TEXTE À ÉTUDIER:

• • • • •

La situation des établissements publics est très fragile en 2023, sous l’effet à la fois d’une situation post-traumatique après trois ans de crise sanitaire, d’une relation au travail qui a changé et de chocs exogènes consécutifs à la situation internationale. Cette crise n’est pas spécifiquement française. Elle affecte tous les systèmes de santé.
En 2022, l’offre de soins s’est contractée en France à la fois dans le champ sanitaire et médico-social. Cette offre à la population ne se reconstitue que de façon très progressive. Les hôpitaux publics doivent par ailleurs faire face à une dette de santé publique liée à la crise sanitaire et aux vagues épidémiques.
Ce contexte post-Covid pour les établissements de santé se traduit par une double déstabilisation du modèle de financement des établissements publics de santé.
Sur le plan des recettes des établissements, la crise d’attractivité a eu pour conséquence des fermetures de lits qui affectent profondément la situation financière des hôpitaux publics en tassant les recettes, certains hôpitaux devant encore désarmer des activités ou reprogrammer des soins, faute de professionnels en nombre suffisant.
Sur le plan des dépenses, les hôpitaux publics sont confrontés à trois chocs exogènes :
- Le financement partiel du Ségur qui n’a toujours pas trouvé de règlement ;
- Le surcoût énergétique qui représente une charge considérable pour des établissements de cette taille ;
- L’inflation et les effets qui s’y rattachent : forte augmentation des taux d’intérêts et surcoûts « mécaniques » sur les opérations de travaux qui résultent de la multiplication par trois des indices de la construction.
Les hôpitaux publics sont à pied d’œuvre et poursuivent les efforts en matière de politique d’achats, de maîtrise des opérations de travaux tout en se structurant fortement en matière de développement durable.
Au niveau national, le Gouvernement a engagé depuis le Ségur de la Santé un train de réformes très large embrassant non seulement les enjeux de reconnaissance salariale, mais aussi les problématiques spécifiques à certains secteurs (Innovation santé 2030, Assises de la pédiatrie, volet « bien vieillir » du Conseil national de la refondation…). La boite à outils ainsi constituée doit permettre aux employeurs de multiplier les mesures collectives ou individuelles qui visent à renforcer l’attractivité des établissements. Si dans certains types d’hôpitaux quelques signaux faibles laissent espérer une légère reprise des recrutements, le nombre de départs reste important.
L’heure n’est pas à une nouvelle déstabilisation du système de santé. Or celle-ci serait inévitable en cas de contraction en 2024 des moyens financiers des établissements. Une continuité de l’action publique est nécessaire afin de produire les résultats attendus pour les établissements et pour la population en termes d’accès aux soins.

• • • • •

TRAVAIL À FAIRE:
A: D'après le texte sur la situation des hôpitaux publics, par combien les indices de la construction ont-ils été multipliés ?
B: Reprenez le texte sur la situation des hôpitaux publics après sa dernière phrase et poursuivez-le.
Les enregistrements n'ont aucun rapport avec le texte sur la situation des hôpitaux publics.

• • • • •

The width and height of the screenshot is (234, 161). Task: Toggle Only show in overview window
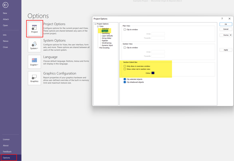tap(124, 66)
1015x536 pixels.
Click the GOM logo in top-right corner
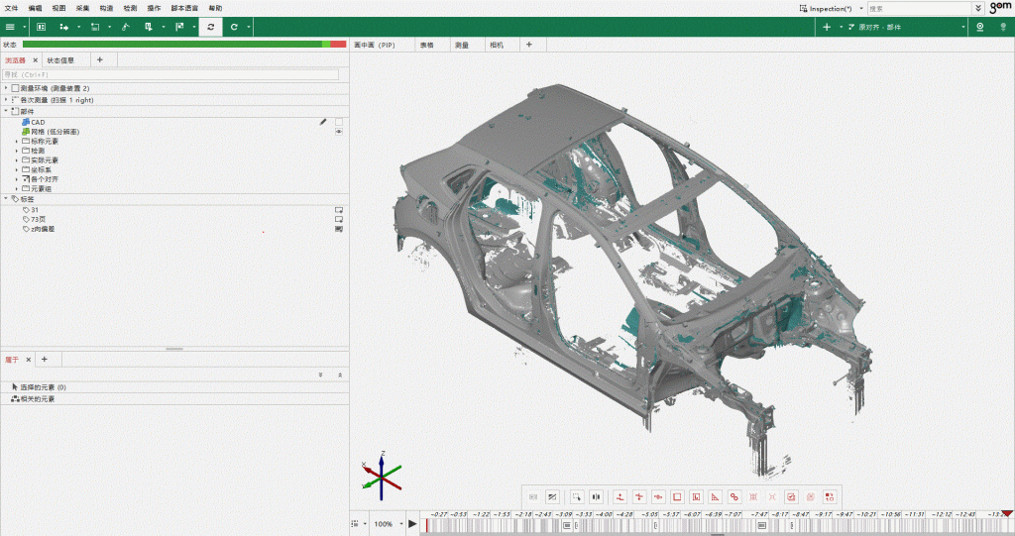pos(999,7)
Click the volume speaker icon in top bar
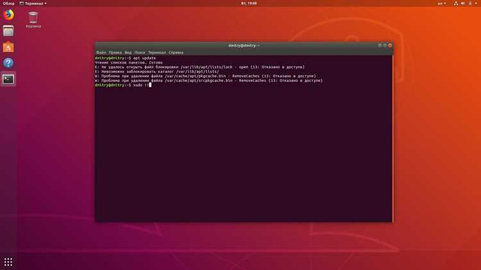Screen dimensions: 481x270 point(462,3)
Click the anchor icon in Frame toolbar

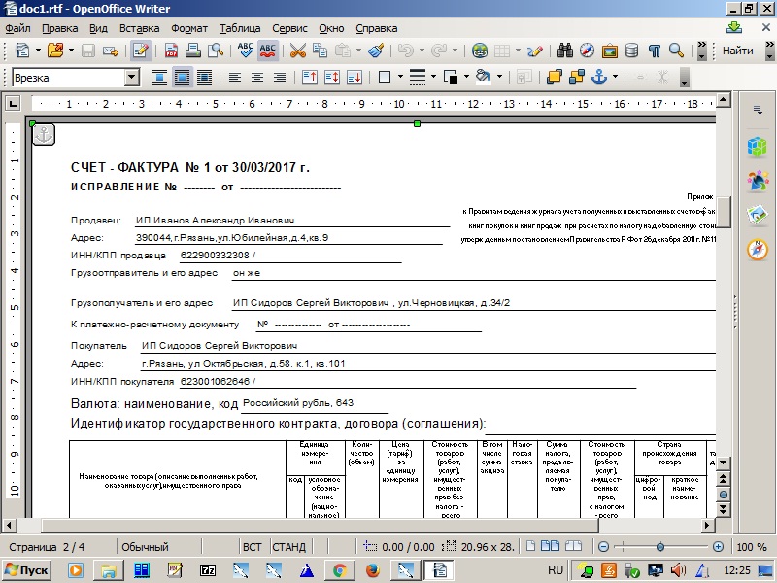click(x=600, y=77)
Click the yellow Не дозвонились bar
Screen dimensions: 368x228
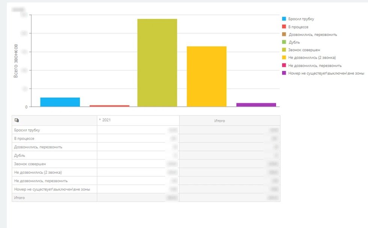point(207,77)
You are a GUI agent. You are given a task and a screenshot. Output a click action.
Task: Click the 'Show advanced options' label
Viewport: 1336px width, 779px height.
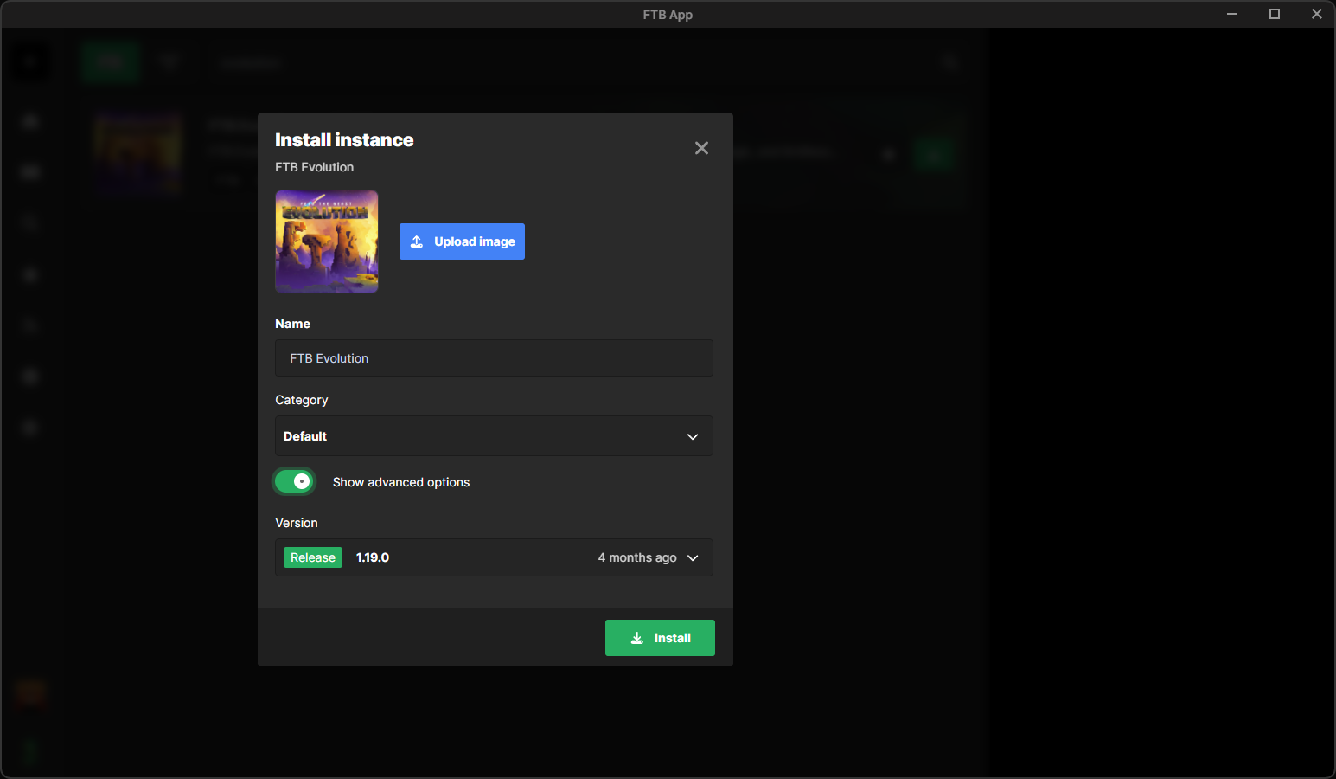click(x=400, y=482)
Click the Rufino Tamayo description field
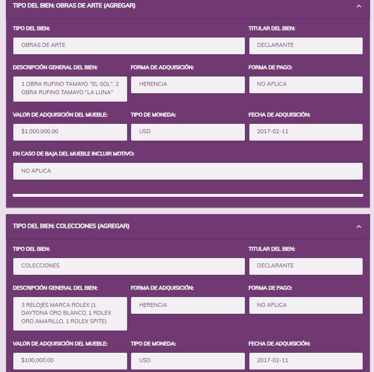The image size is (374, 372). (70, 89)
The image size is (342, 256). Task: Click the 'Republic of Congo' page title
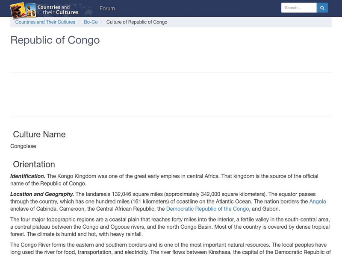click(x=55, y=40)
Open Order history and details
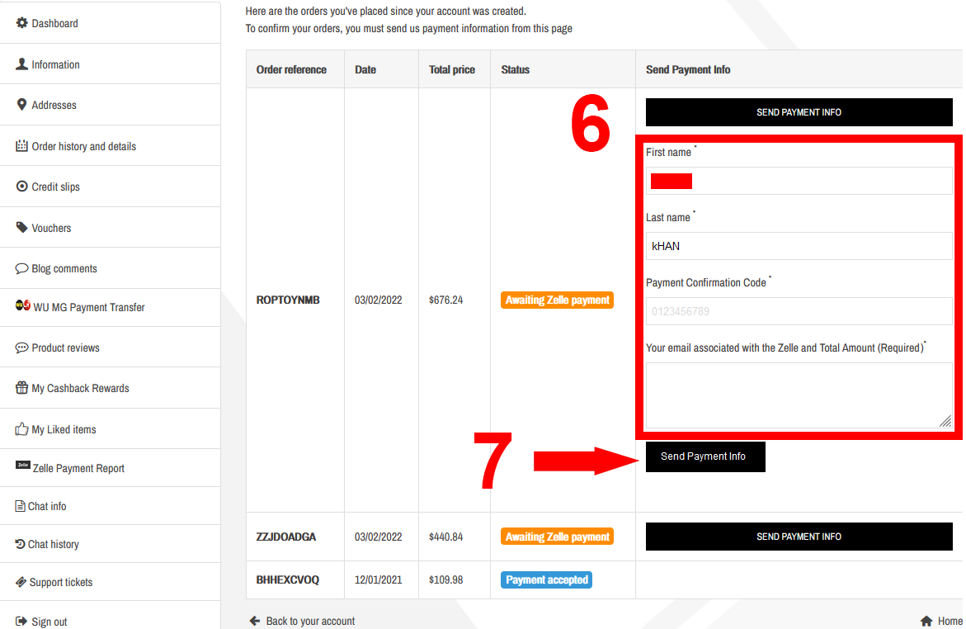This screenshot has height=629, width=966. coord(83,146)
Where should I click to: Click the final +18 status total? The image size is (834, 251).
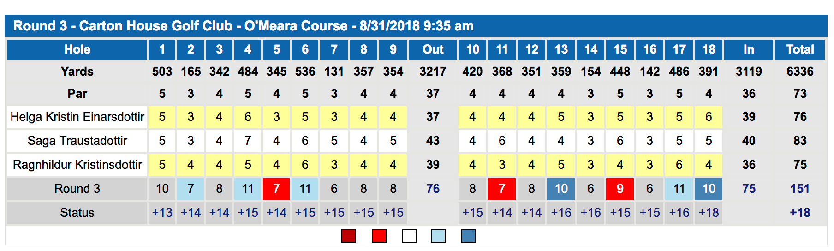pyautogui.click(x=800, y=213)
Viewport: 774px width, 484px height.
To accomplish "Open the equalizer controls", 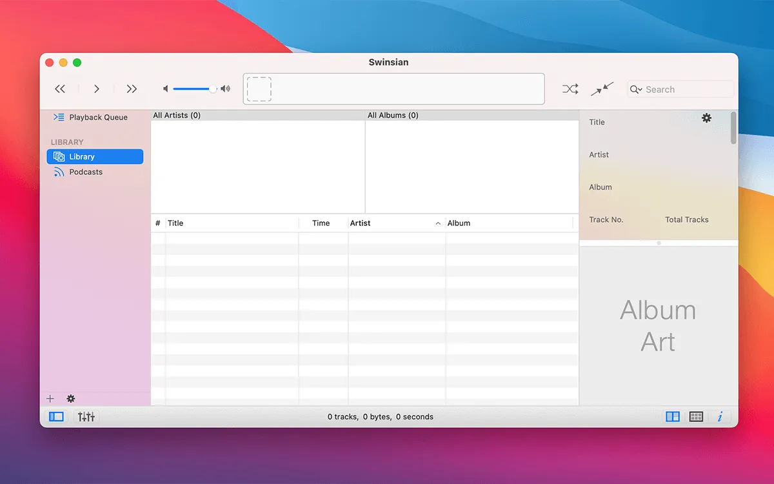I will coord(86,417).
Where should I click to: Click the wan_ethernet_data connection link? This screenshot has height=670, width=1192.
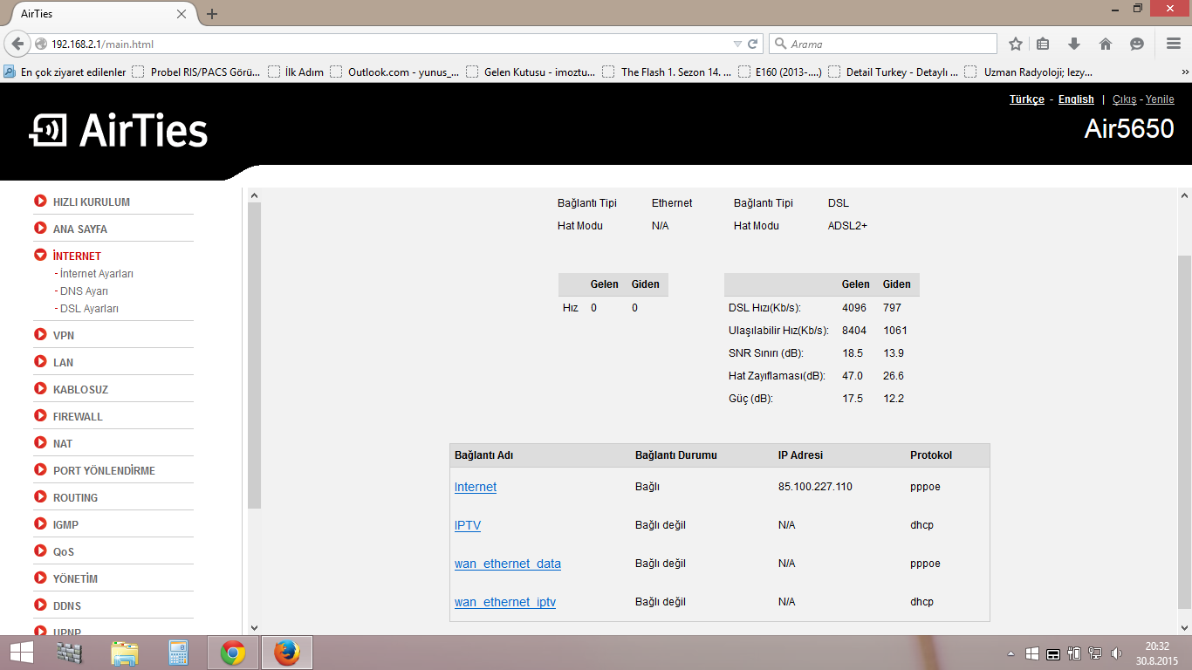point(507,564)

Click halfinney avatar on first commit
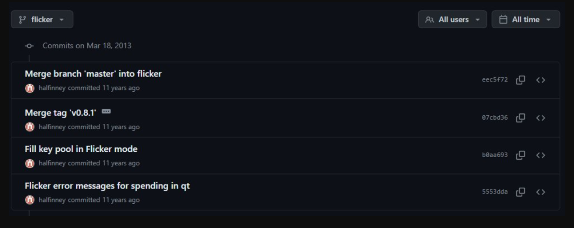click(30, 88)
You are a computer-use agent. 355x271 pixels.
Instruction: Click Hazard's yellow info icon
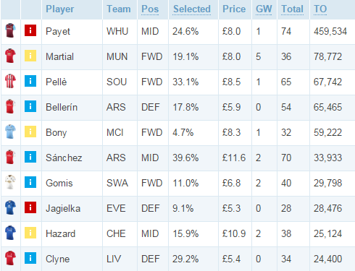click(30, 233)
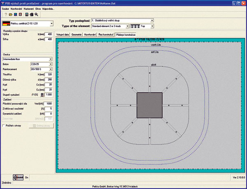Image resolution: width=247 pixels, height=189 pixels.
Task: Click the blue save disk icon
Action: click(x=15, y=14)
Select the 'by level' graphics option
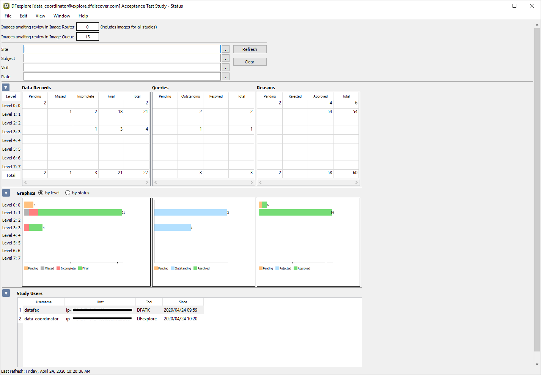Viewport: 541px width, 375px height. tap(41, 193)
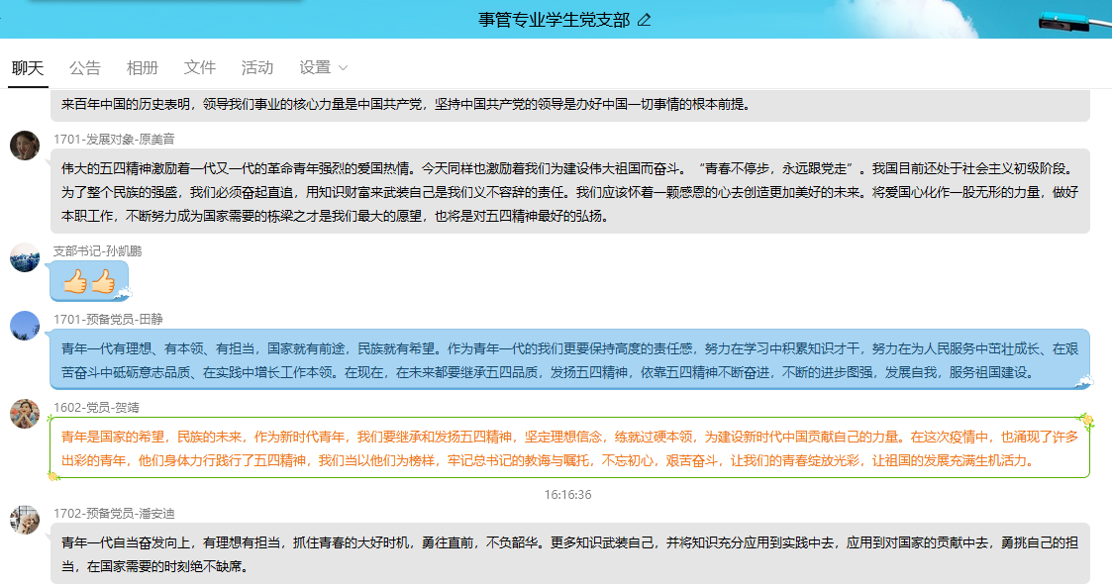Click the thumbs-up emoji message
Viewport: 1112px width, 588px height.
tap(89, 283)
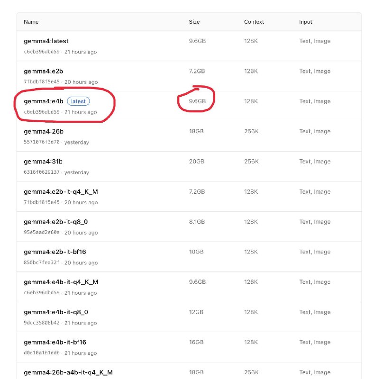The width and height of the screenshot is (375, 379).
Task: Click the latest badge next to gemma4:e4b
Action: [x=78, y=101]

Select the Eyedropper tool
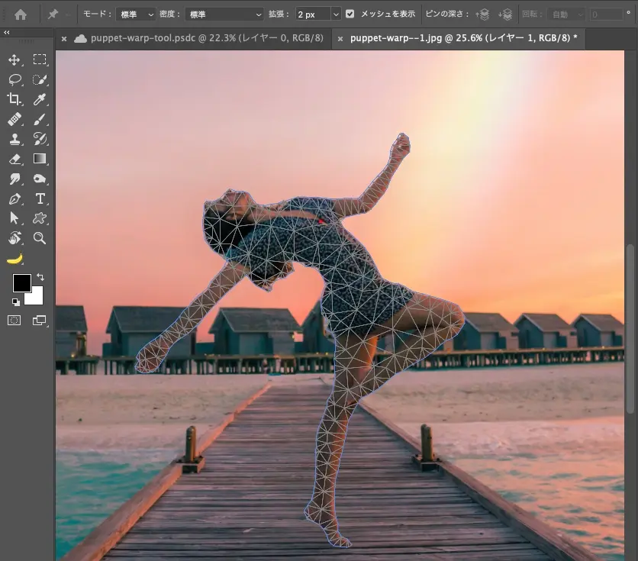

• • • • •

LISTE DES RÉPONSES:
A: Par trois.

B:
Le contexte post-Covid, en France comme dans l’ensemble des pays occidentaux, invite à donner une seule priorité à la politique hospitalière : restaurer la sérénité des établissements publics de santé.
Un nouvel abondement de l’ONDAM 2023 est une première étape indispensable afin d’éviter une dégradation de la situation financière des hôpitaux publics, déjà fragile. La FHF et les conférences estiment en effet nécessaire l’augmentation de l’ONDAM 2023 de 1,5 Md€ supplémentaires pour faire face à l’évolution des coûts et des prix, notamment de l’énergie.
Au-delà, une cible d’ONDAM 2024 dont le niveau serait insuffisant signerait un retour inopportun des plans de performance et la politique de rabot budgétaire. La priorité doit être clairement de restaurer l’attractivité des hôpitaux publics, d’en assurer le financement afin de rétablir l’offre de soins à la population.
C’est d’autant plus vrai que, s’agissant de l’attractivité, certains sujets importants ne sont à ce jour pas traités notamment en matière de revalorisations du travail de nuit, de la permanence des soins, particulièrement les samedis et dimanches, les réflexions à conduire concernant le statut de Chefs de cliniques-Assistants des hôpitaux, etc.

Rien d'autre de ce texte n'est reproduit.